29 novembre 2023
“È stato un incontro importante, sia nel metodo che nel merito. Una riunione articolata, alla presenza di quasi tutti i ministri del Governo: un rilevante segno di attenzione e rispetto dopo le mobilitazioni e le manifestazioni di questi giorni”. Lo afferma Luigi Sbarra, segretario generale della Cisl, commentando l’incontro di ieri con il Governo.
Le proposte presentate dalla CISL al Governo includono:
- Miglioramenti alla Manovra: è stato chiesto al governo di apportare modifiche e miglioramenti alle parti deboli della Manovra, con l’impegno a destinare ulteriori risorse e adottare nuovi provvedimenti. L’obiettivo è garantire maggiore flessibilità e sostenibilità alle pensioni.
- Sostegno alla sanità: la richiesta prevede maggiori risorse per la sanità, con finanziamenti aggiuntivi sull’integrazione socio-sanitaria territoriale, sulla non autosufficienza, la disabilità, la povertà, la salute e la sicurezza nei luoghi di lavoro.
- Assunzioni e stabilizzazioni: la CISL ha sottolineato la necessità di sbloccare assunzioni e stabilizzazioni negli enti locali e nella scuola. In particolare, è stata richiesta una revisione dell’art. 33 per garantire certezze alle categorie pubbliche coinvolte.
- Pensioni per medici, infermieri, personale degli enti locali, insegnanti e maestre d’asilo: la richiesta include il mantenimento degli attuali rendimenti per la pensione di vecchiaia per queste categorie. Inoltre, si sta valutando la possibilità di trovare soluzioni graduali per la pensione anticipata.
- Governance partecipata per il PNRR: c’è stato un impegno da parte del governo a rafforzare la governance partecipata per l’attuazione del Piano Nazionale di Ripresa e Resilienza (PNRR).
- Utilizzo dell’avanzo finanziario Inail: il governo si è impegnato a utilizzare parti rilevanti dell’avanzo finanziario dell’Inail su progetti di prevenzione contro morti e infortuni nei luoghi di lavoro.

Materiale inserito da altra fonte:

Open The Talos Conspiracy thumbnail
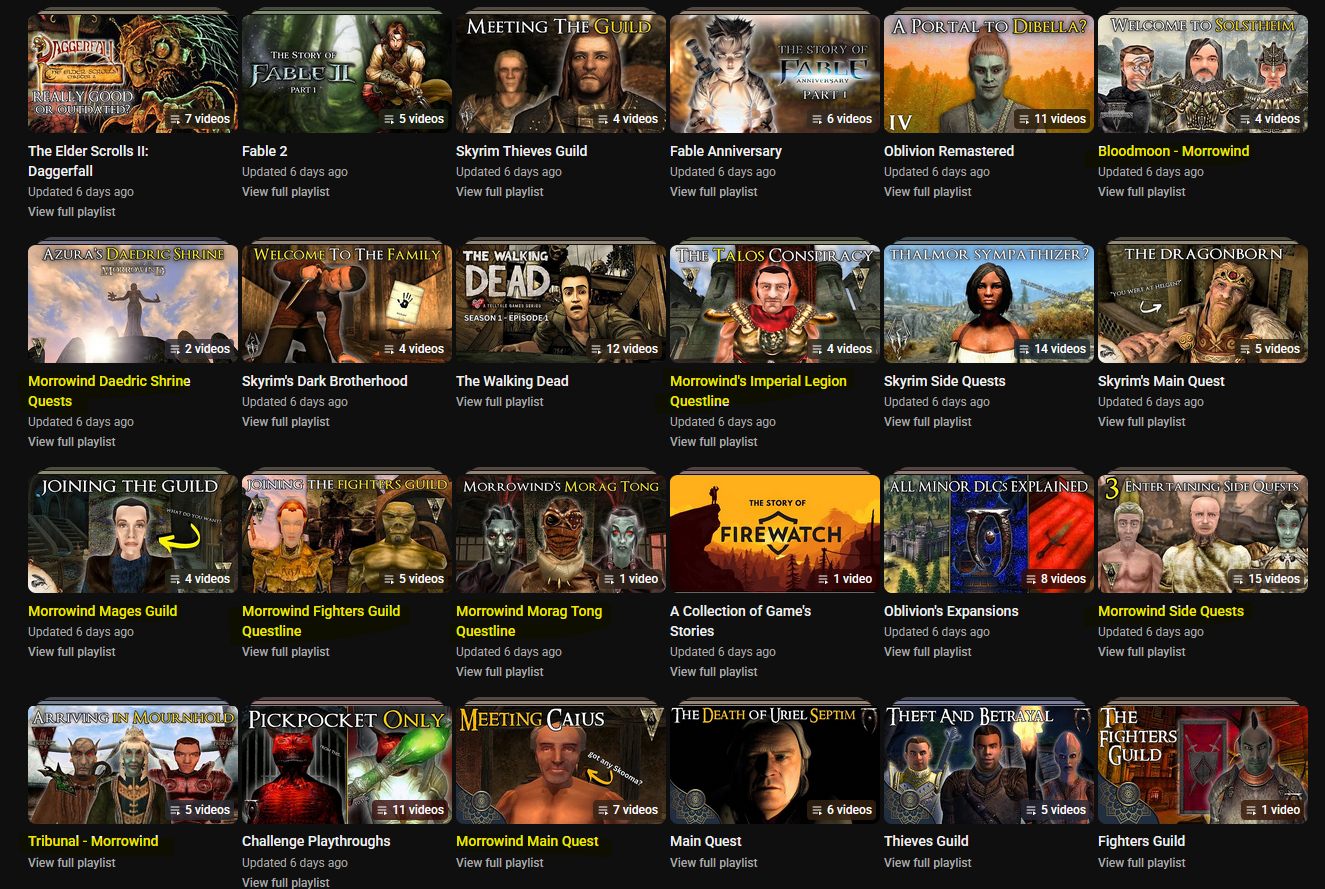[x=774, y=303]
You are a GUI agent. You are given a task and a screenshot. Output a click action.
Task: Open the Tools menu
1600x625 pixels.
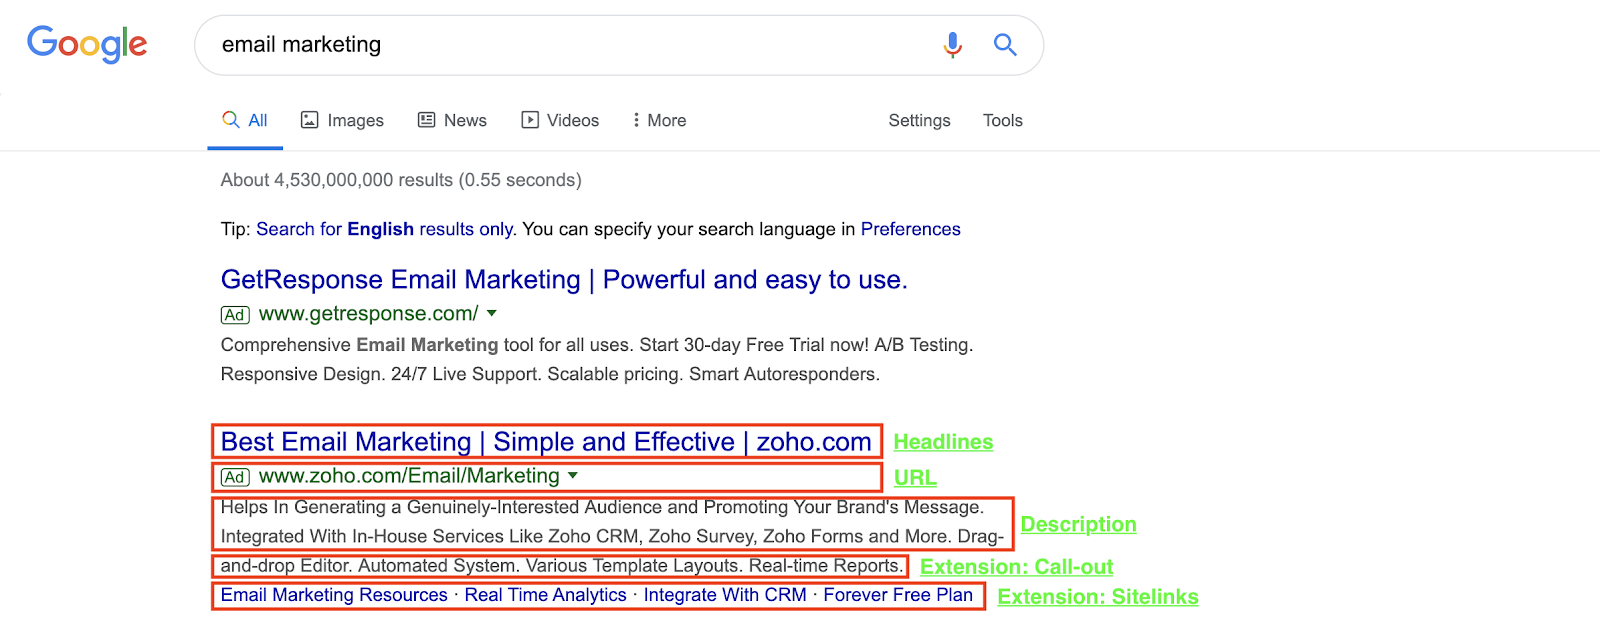tap(1002, 120)
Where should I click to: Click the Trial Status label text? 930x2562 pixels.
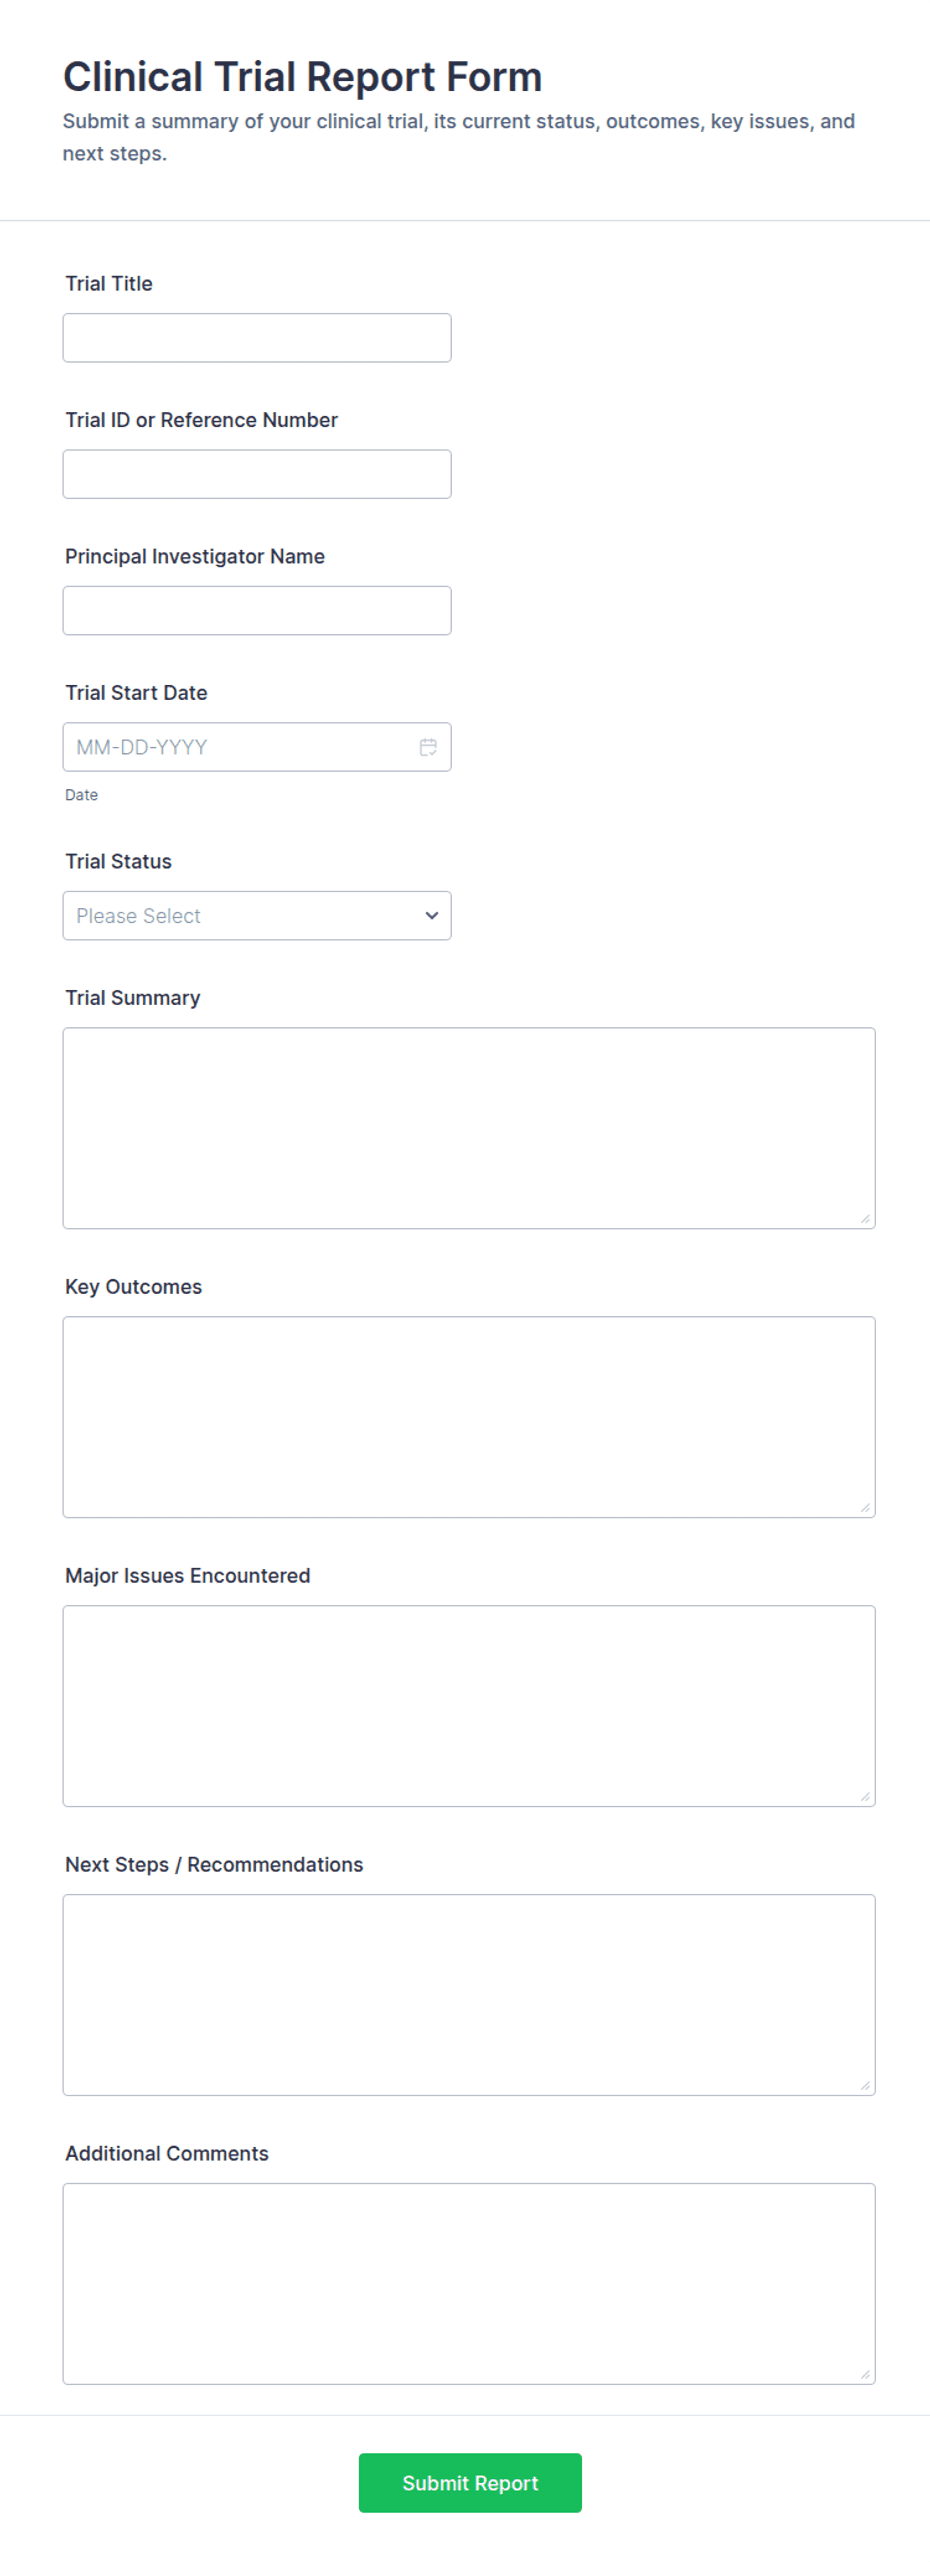pyautogui.click(x=118, y=862)
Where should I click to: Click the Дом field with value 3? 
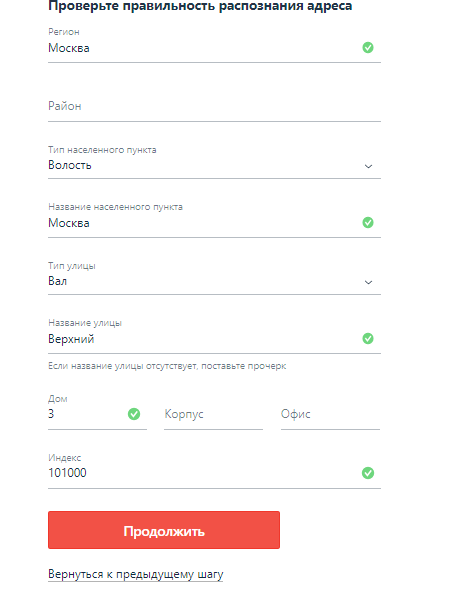point(97,412)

- Sostegno alla partecipazione dei lavoratori: la Presidente Meloni ha annunciato la disponibilità del Governo a sostenere la partecipazione dei lavoratori alle scelte e agli utili delle aziende. Questo è considerato un elemento chiave per rafforzare il sistema economico italiano attraverso un rinnovato rapporto tra imprese e lavoratori.